**Given records**
*** Begin section ***
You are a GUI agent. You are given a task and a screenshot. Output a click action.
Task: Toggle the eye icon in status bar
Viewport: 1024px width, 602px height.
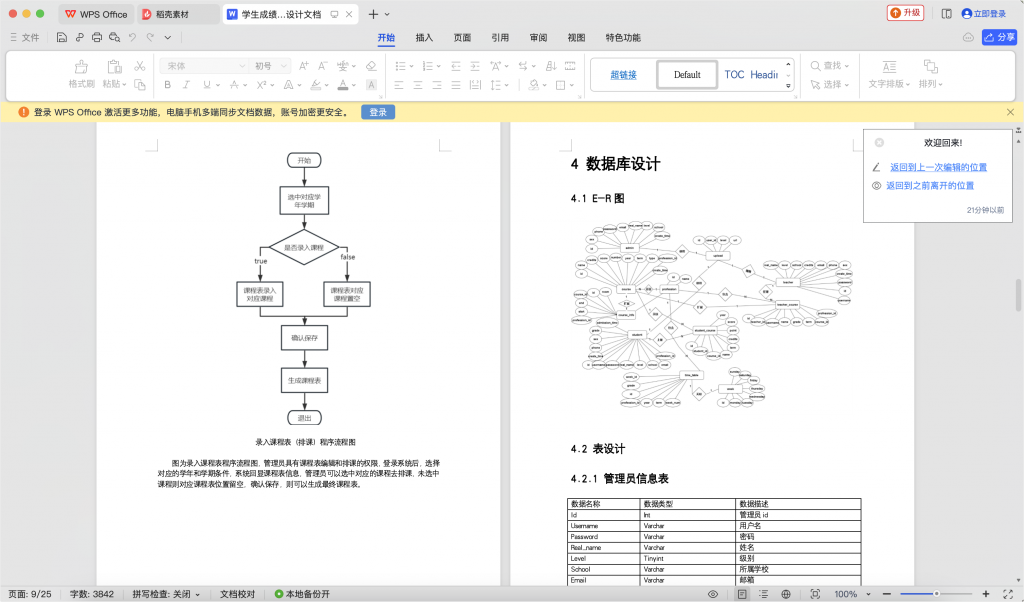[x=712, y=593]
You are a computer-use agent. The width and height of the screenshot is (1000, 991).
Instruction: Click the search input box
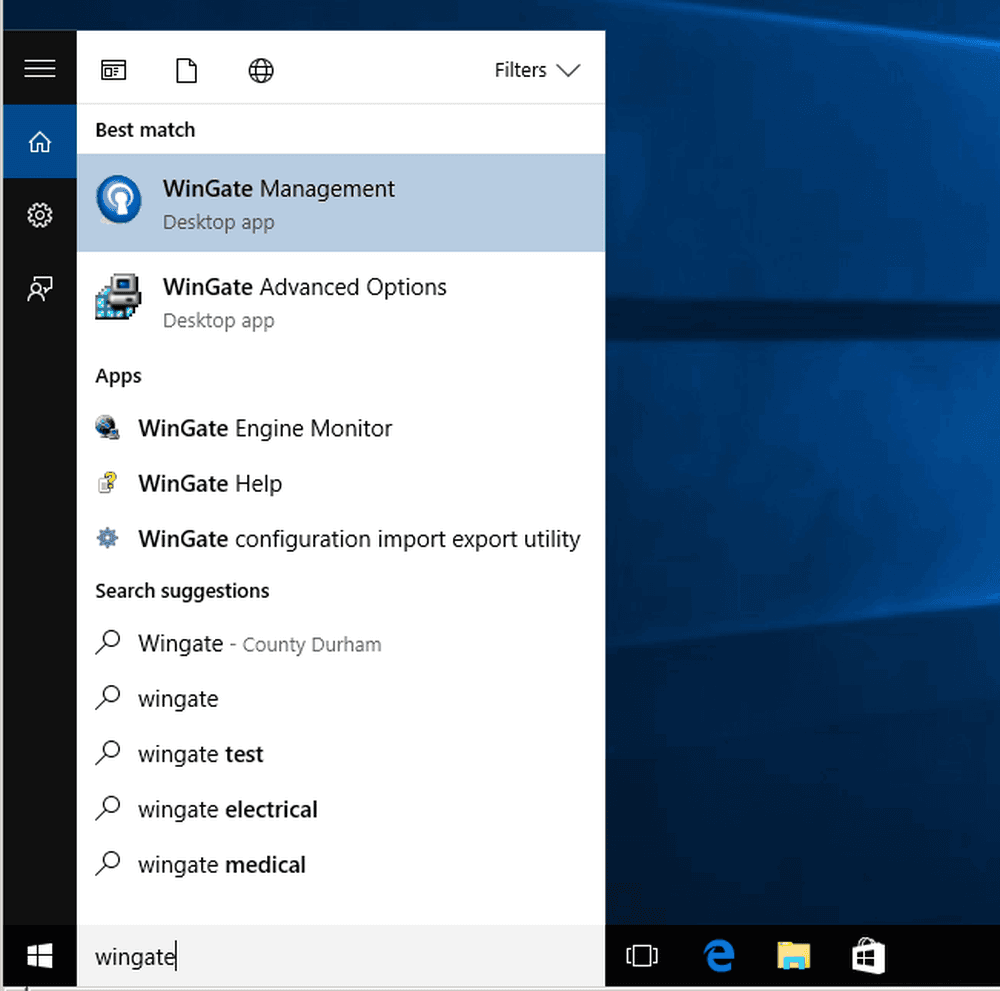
*** End section ***
*** Begin section ***
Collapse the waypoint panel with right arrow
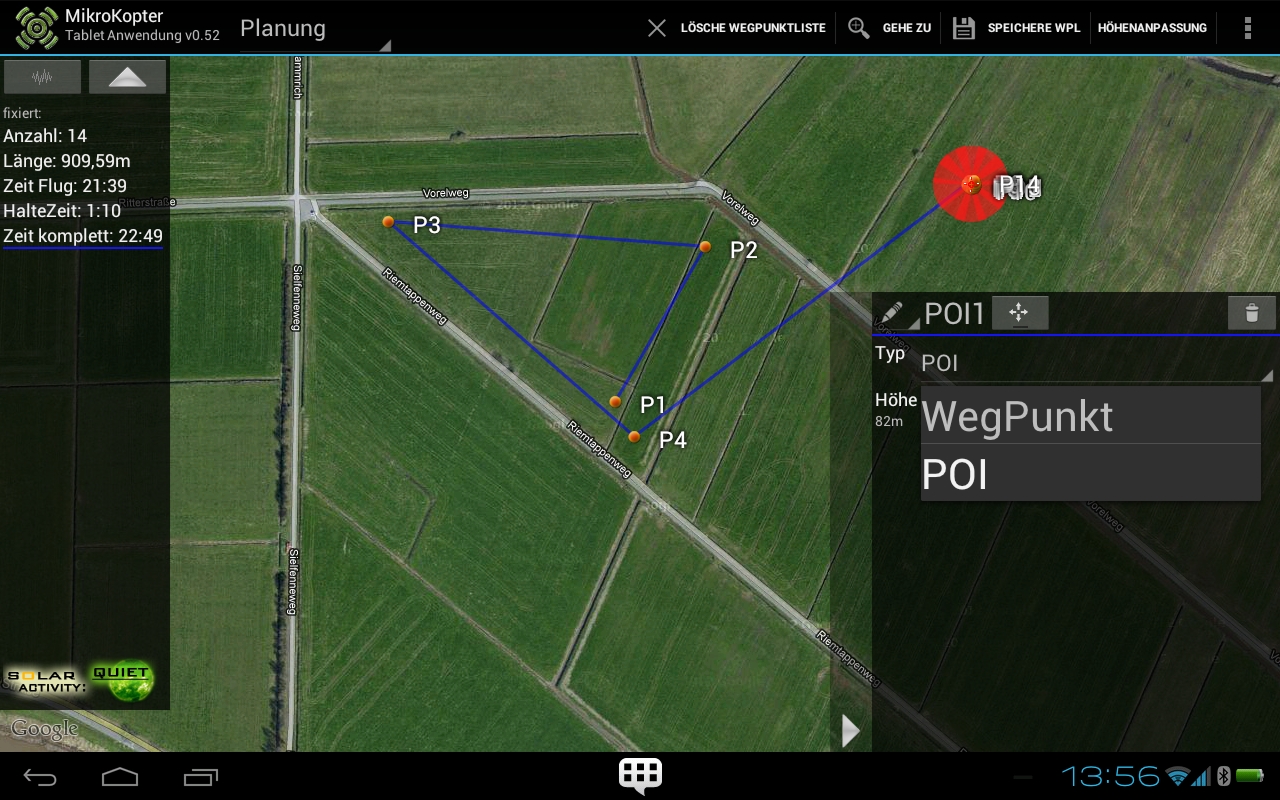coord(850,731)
*** End section ***
**Required work**
Your answer must be everything above from the line with "You are a GUI" down to the line with "Instruction: Click the search input box", word for word, and no pictures.

**Solution to the problem**
You are a GUI agent. You are given a task and a screenshot. Output a click action.
Task: Toggle the eye icon in status bar
Viewport: 1024px width, 602px height.
[x=712, y=593]
You are a computer-use agent. The width and height of the screenshot is (1000, 991).
Instruction: Click the search input box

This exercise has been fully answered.